4 Ways to Stay on Top of Changing Labor Laws

Written by Rachael Skinner

October 2, 2018

Labor laws are constantly evolving. From changes in minimum wages and overtime pay, to how to handle split shifts and breaks, as an employer, keeping on top of changing labor laws is critical to maintaining a good relationship with your employees, avoiding labor compliance violation fines, and preventing lawsuits.

What are the best ways to stay on top of changing labor laws? Remember, it isn’t just national laws, but also state, city, and sometimes even more local or job-specific laws you must comply with. There are several areas of focus including healthcare, benefits, worker’s compensation, wages, unemployment, and more. Because of this, there is not one single resource that provides for all your needs, which makes it all even more complex.

Here are a few solutions to consider:

Start with an Audit

An audit of your labor compliance can be performed by a third-party provider looking specifically at your wage policies and procedures. Proactive audits can help you avoid fines for issues you weren’t aware you were violating, as in the case of this Charleston restaurant who ended up paying out thousands in back wages.
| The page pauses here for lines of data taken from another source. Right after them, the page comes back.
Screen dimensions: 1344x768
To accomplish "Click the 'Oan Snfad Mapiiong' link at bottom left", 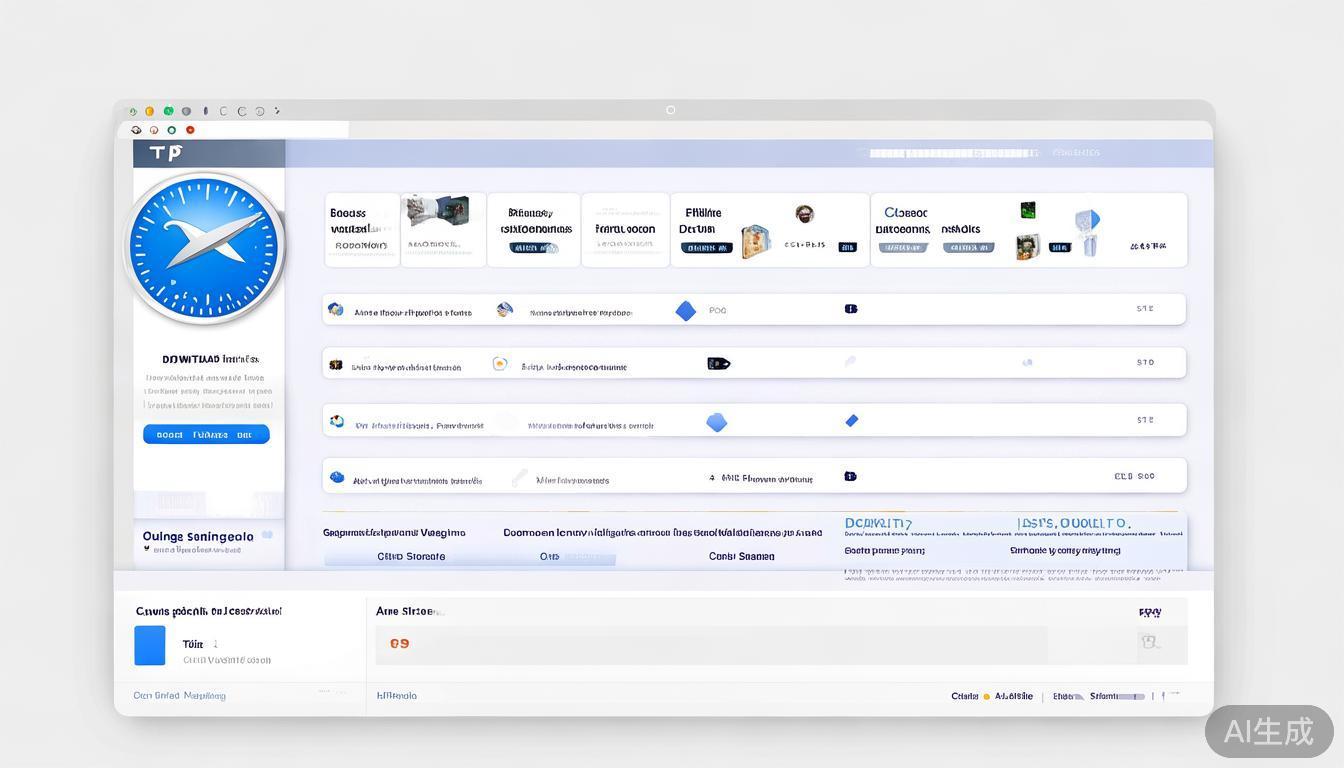I will pos(180,695).
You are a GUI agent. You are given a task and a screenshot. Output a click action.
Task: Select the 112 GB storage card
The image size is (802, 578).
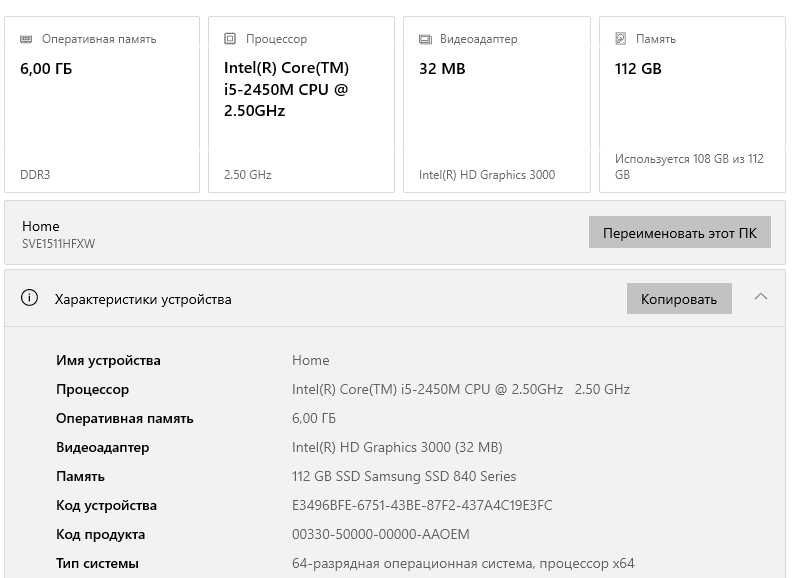pyautogui.click(x=691, y=104)
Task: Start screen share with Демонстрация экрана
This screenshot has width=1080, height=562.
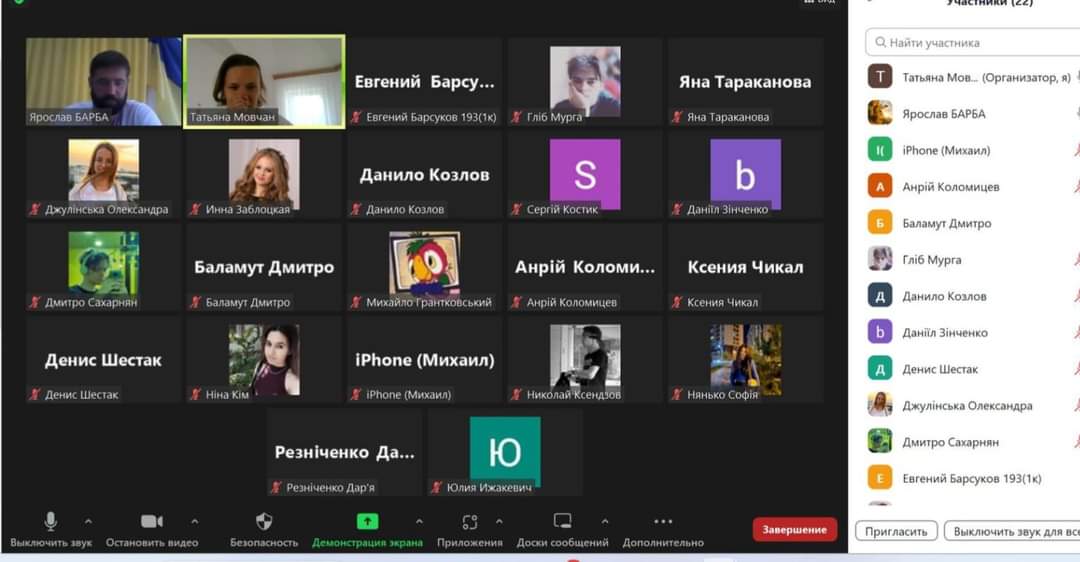Action: (367, 521)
Not only will this help with determining where you may have violations, it can help you update policies and communicate with staff about any areas of ambiguity or concern they have in regards to their rights and the law. It can be a complete team building experience if done right.

The United States Department of Labor

The US Department of Labor is a great resource for learning more about labor laws, including summarizing the major components, obtaining required posters, and downloading forms. Search for specific topics all in a do-it-yourself format. A great resource when you already know what information you need, or for a general understanding of federal laws.

Also, utilize your State’s Department of Labor resources to stay up-to-date on more local employment law changes.

Industry Association Memberships

By being part of an association, such as an industry-specific profession group (like the National Restaurant Association or National Retail Federation), can offer benefits to its members including legal support, important industry news, market research, HR support, and additional resources to help your specific industry.

Consider the expense of these memberships in regards to the specific benefits you need, as there are also paid resources that are specific to HR and/or employment law topics.


HR Specialists, Labor Compliance Experts, and Employment Law Attorneys are also great resources for staying on top of labor compliance. While they are typically more expensive than memberships or do-it-yourself databases, they can provide unique, specific policies and documents; locale-specific law information; and help protect you from lawsuits by making sure you are compliant in a variety of ways.